(TASK TO COMPLETE):
Pick out each line below that contains the word "pixels", and copy those lines.

Element lookup records:

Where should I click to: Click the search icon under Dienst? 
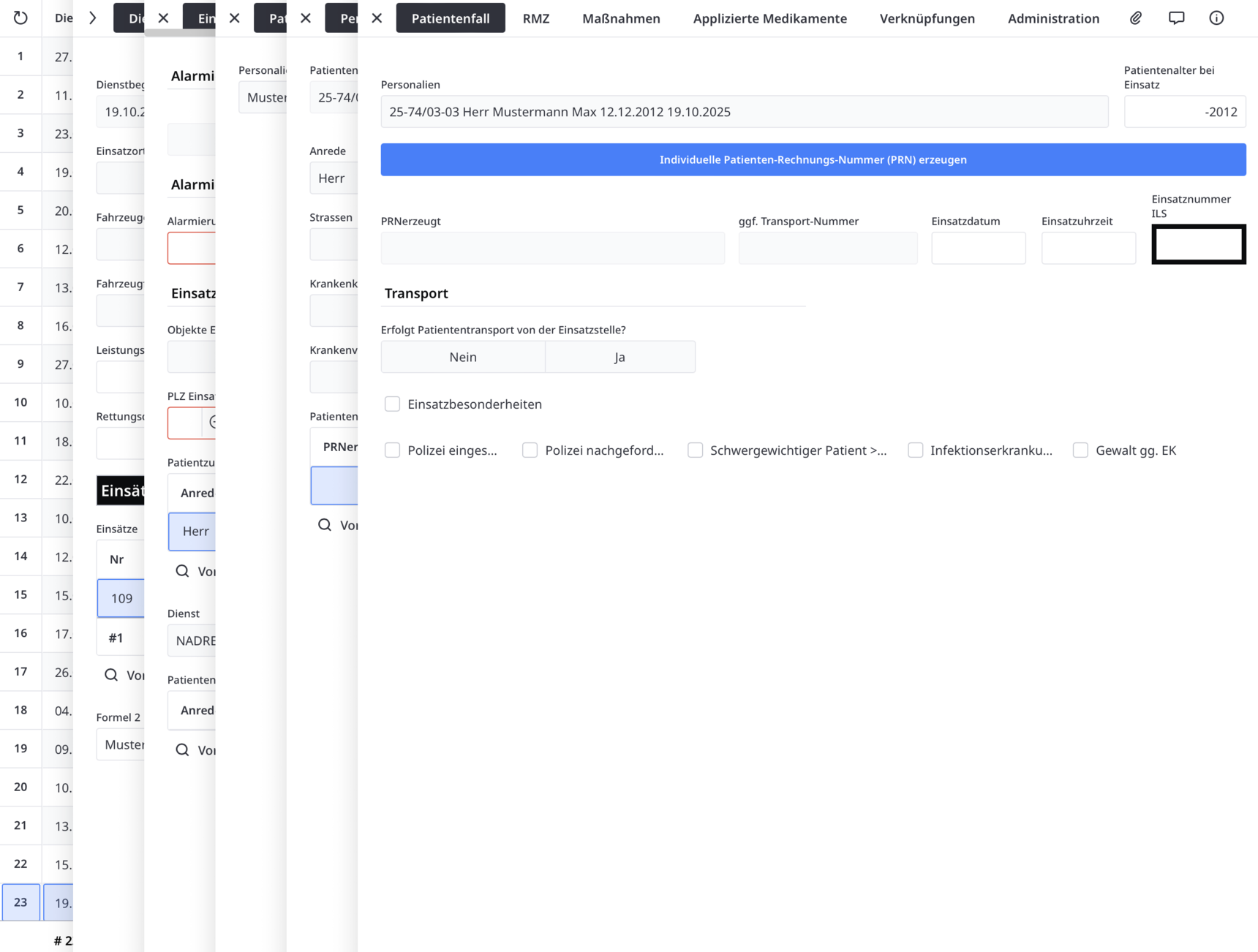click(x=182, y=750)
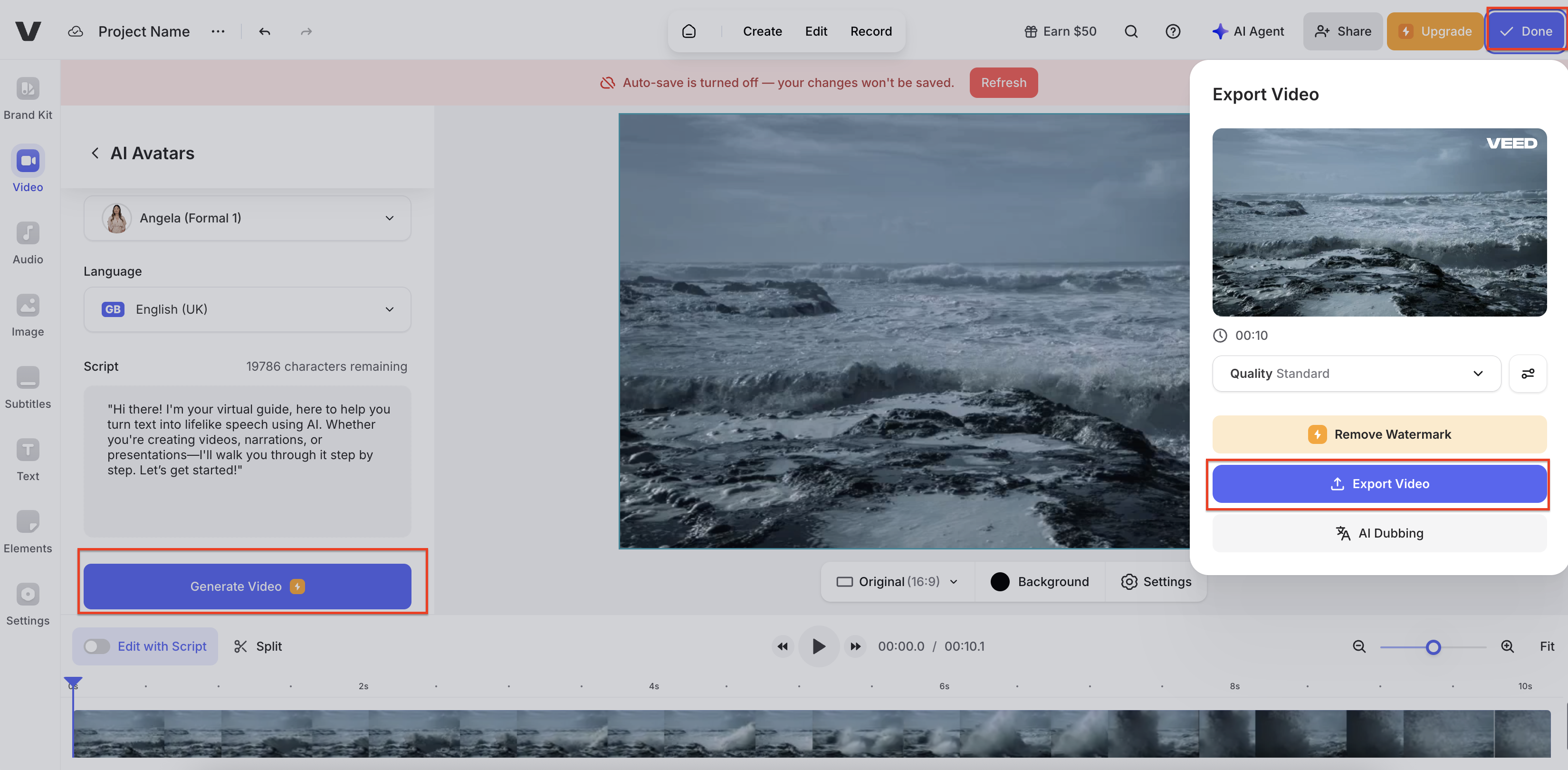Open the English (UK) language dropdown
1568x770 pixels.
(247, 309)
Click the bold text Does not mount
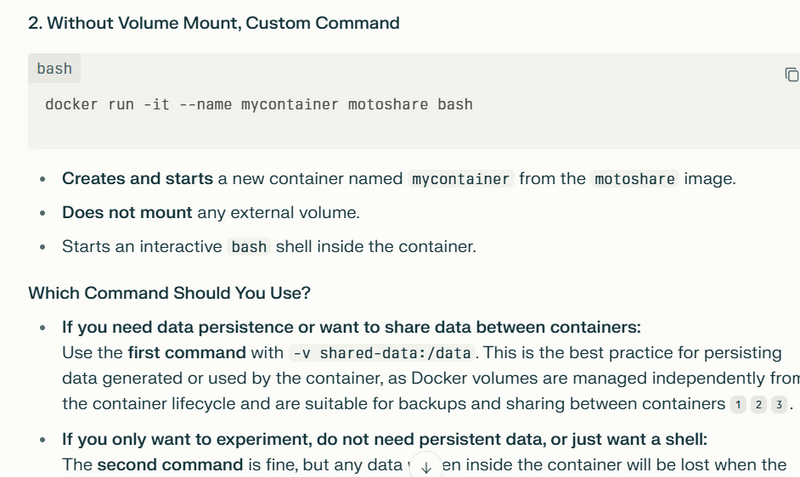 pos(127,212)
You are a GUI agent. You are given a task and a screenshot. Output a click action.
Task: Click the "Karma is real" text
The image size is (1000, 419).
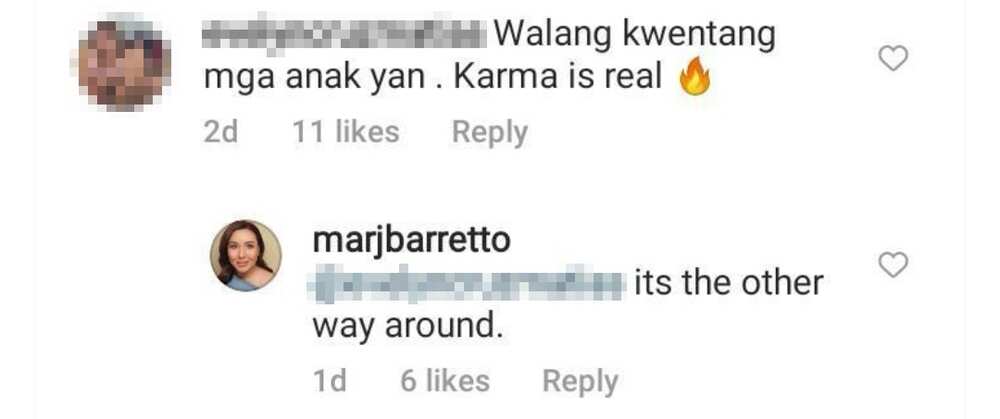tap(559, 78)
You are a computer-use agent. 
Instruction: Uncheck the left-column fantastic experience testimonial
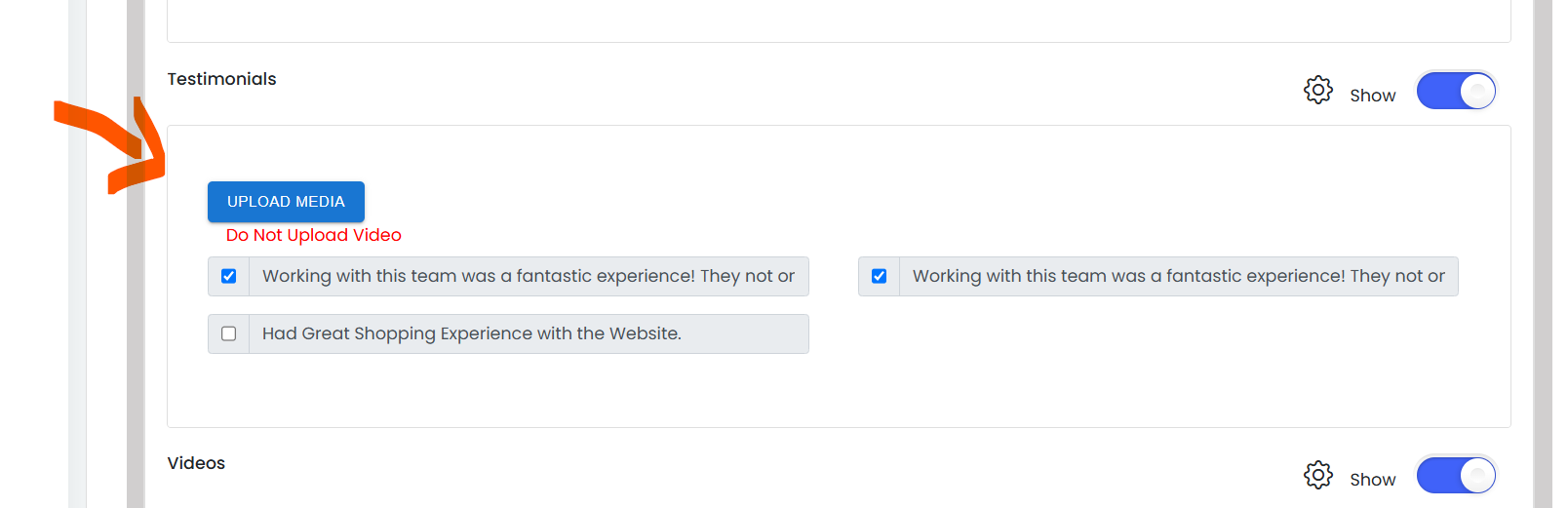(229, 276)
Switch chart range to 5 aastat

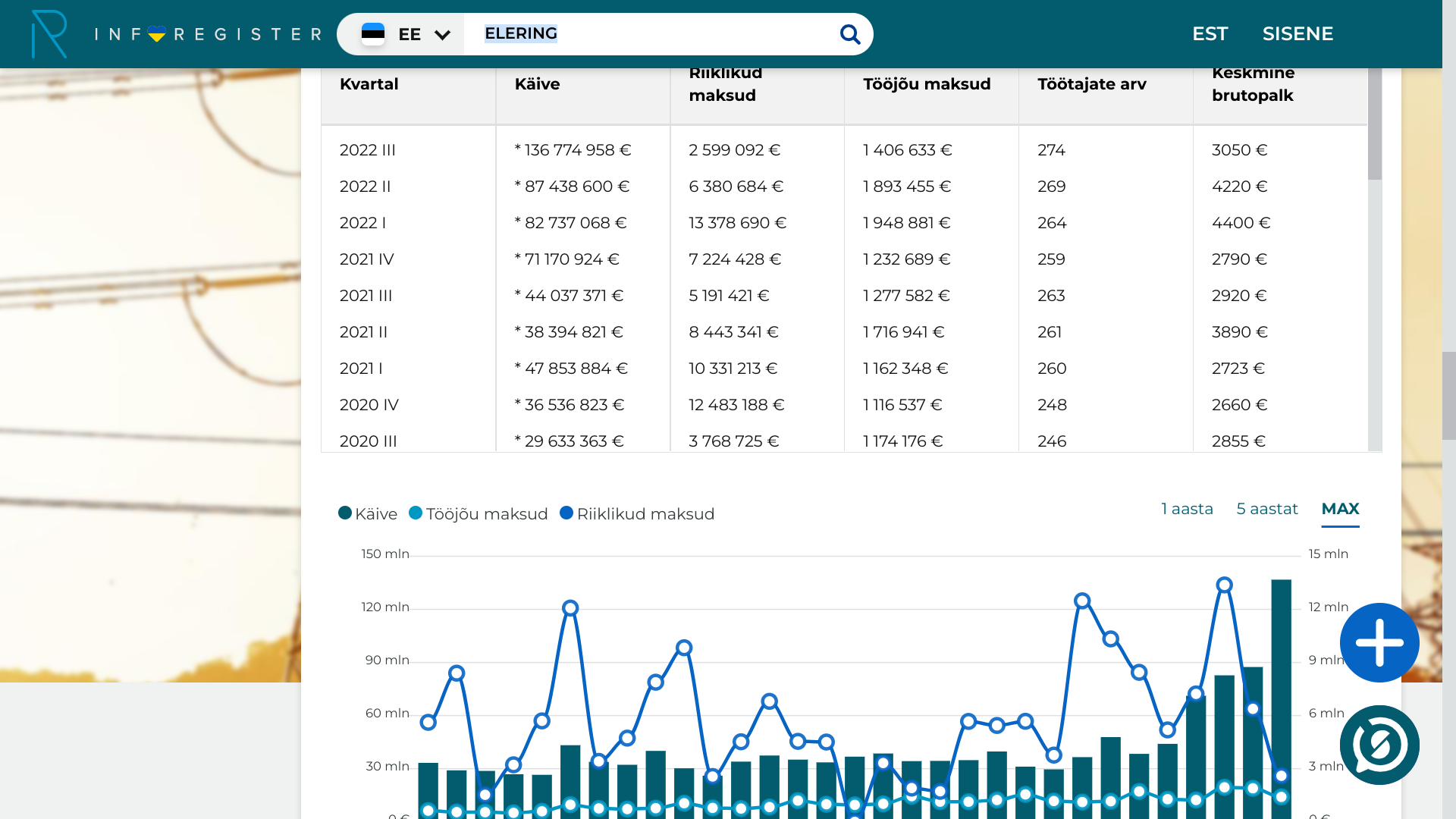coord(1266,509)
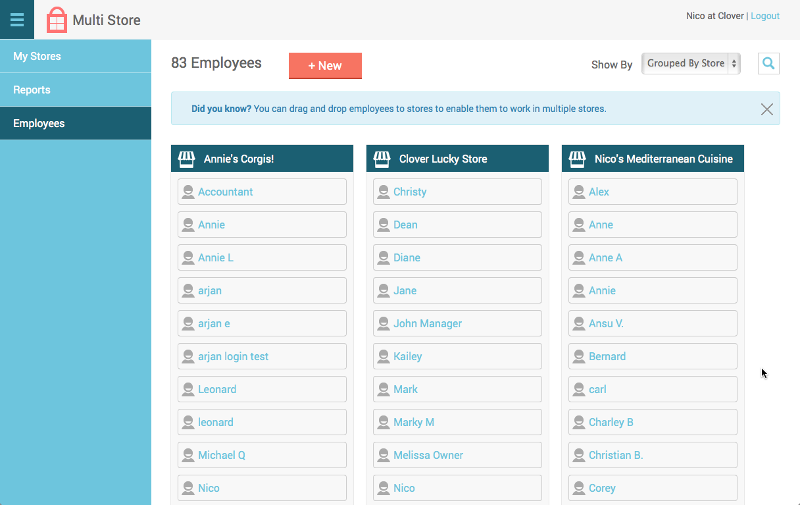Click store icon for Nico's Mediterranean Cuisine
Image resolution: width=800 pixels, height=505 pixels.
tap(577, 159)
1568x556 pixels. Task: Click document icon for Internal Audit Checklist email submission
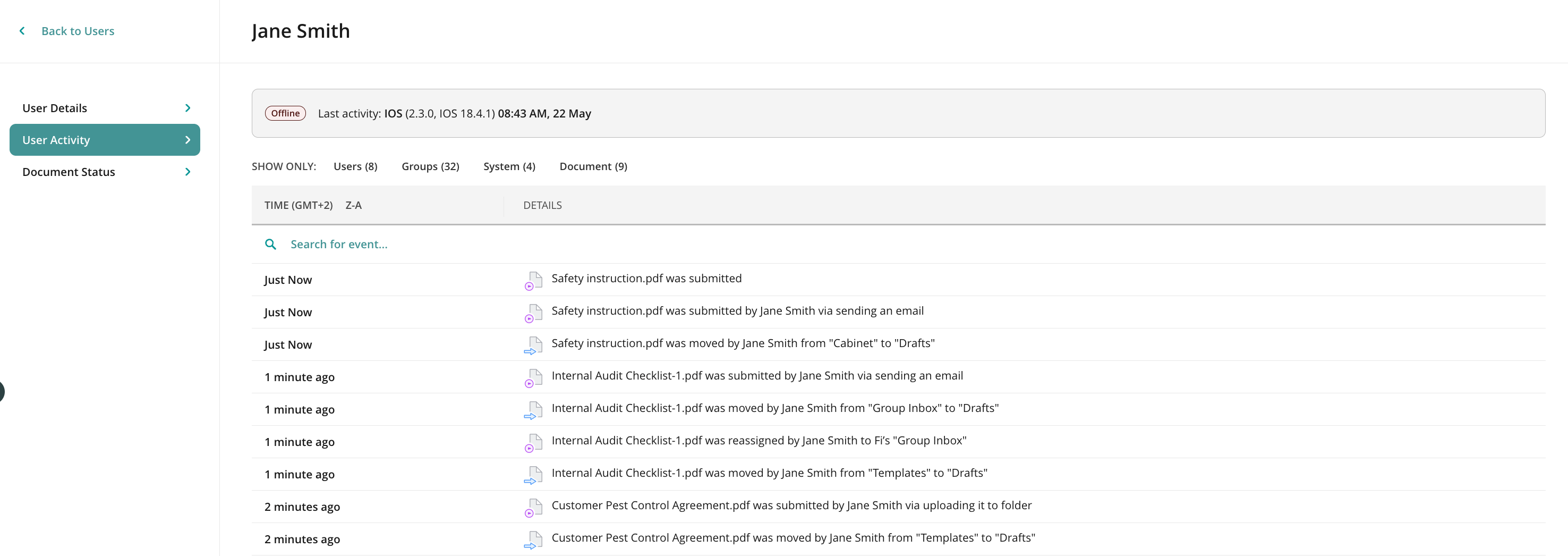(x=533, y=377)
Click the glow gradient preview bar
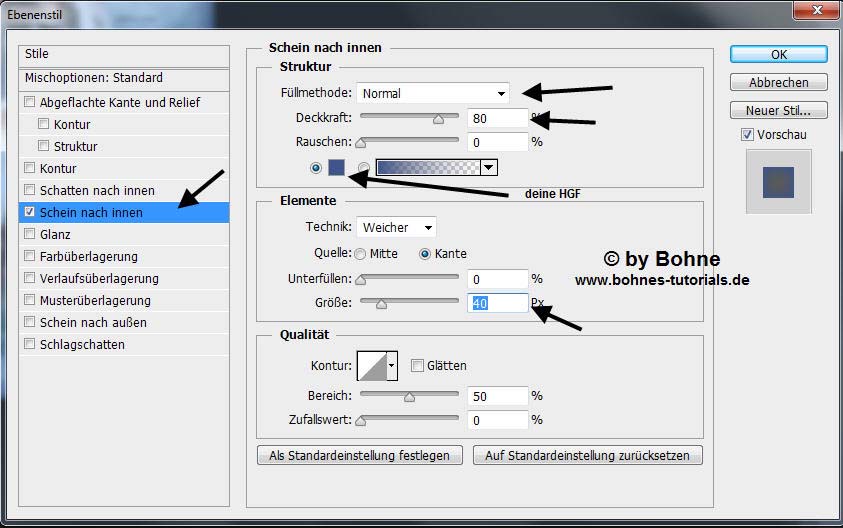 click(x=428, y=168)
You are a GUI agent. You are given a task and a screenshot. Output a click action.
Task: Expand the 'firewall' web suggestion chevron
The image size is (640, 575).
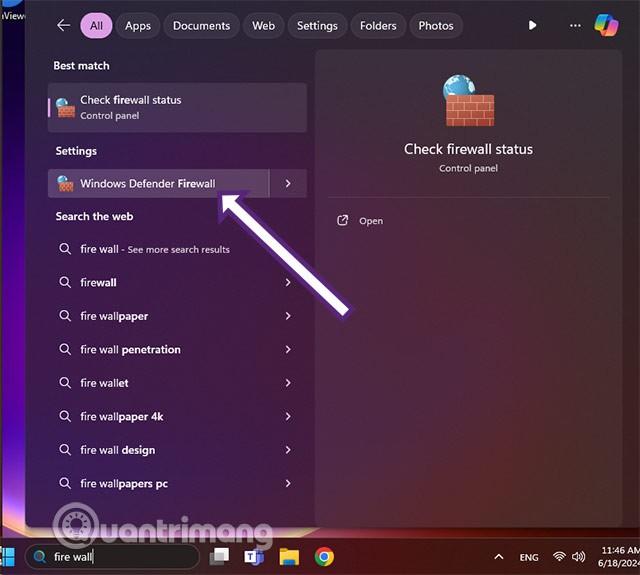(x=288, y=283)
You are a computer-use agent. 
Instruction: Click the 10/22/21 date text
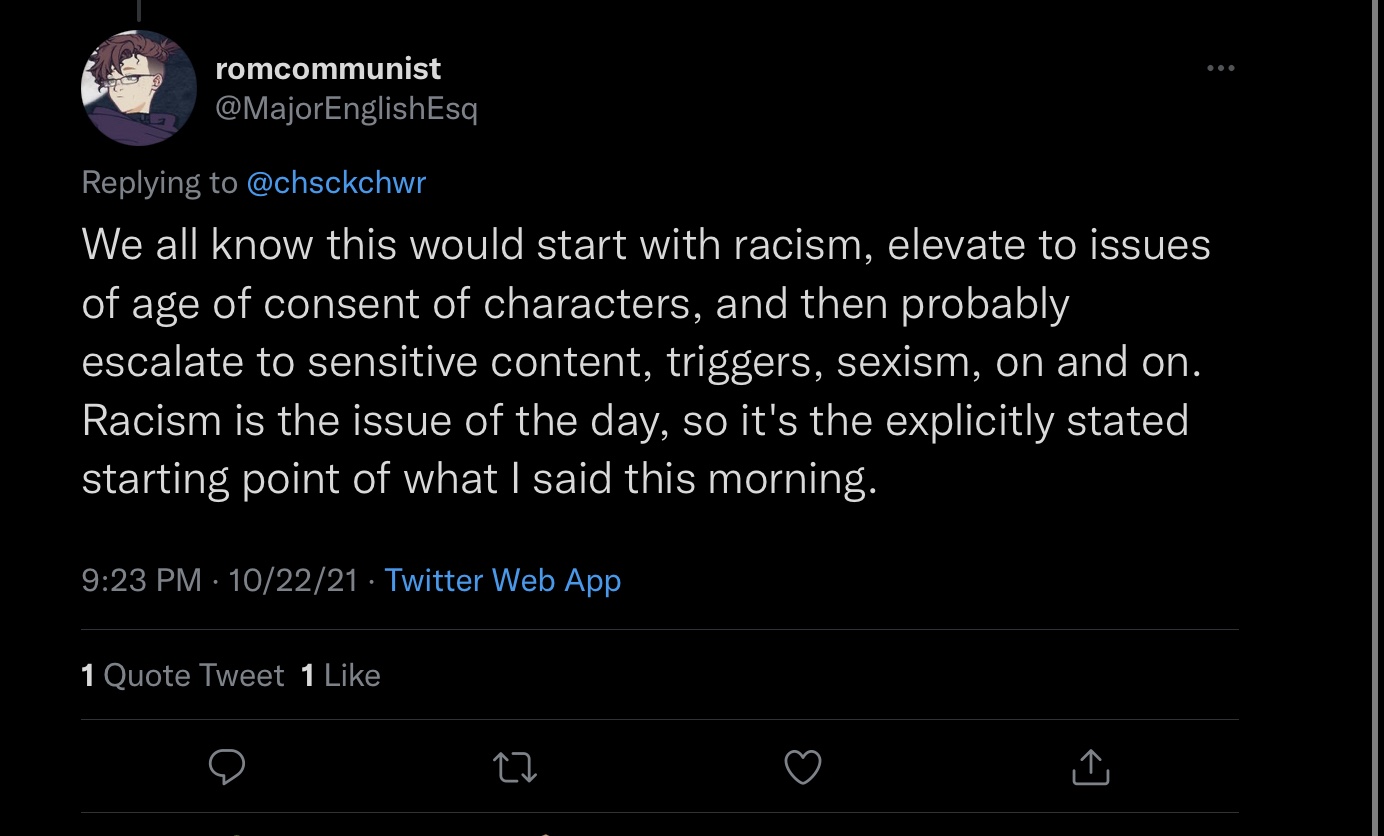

(THE OUTPUT):
1568x770 pixels.
Image resolution: width=800 pixels, height=505 pixels.
1568x556 pixels. Task: Click document icon for Internal Audit Checklist email submission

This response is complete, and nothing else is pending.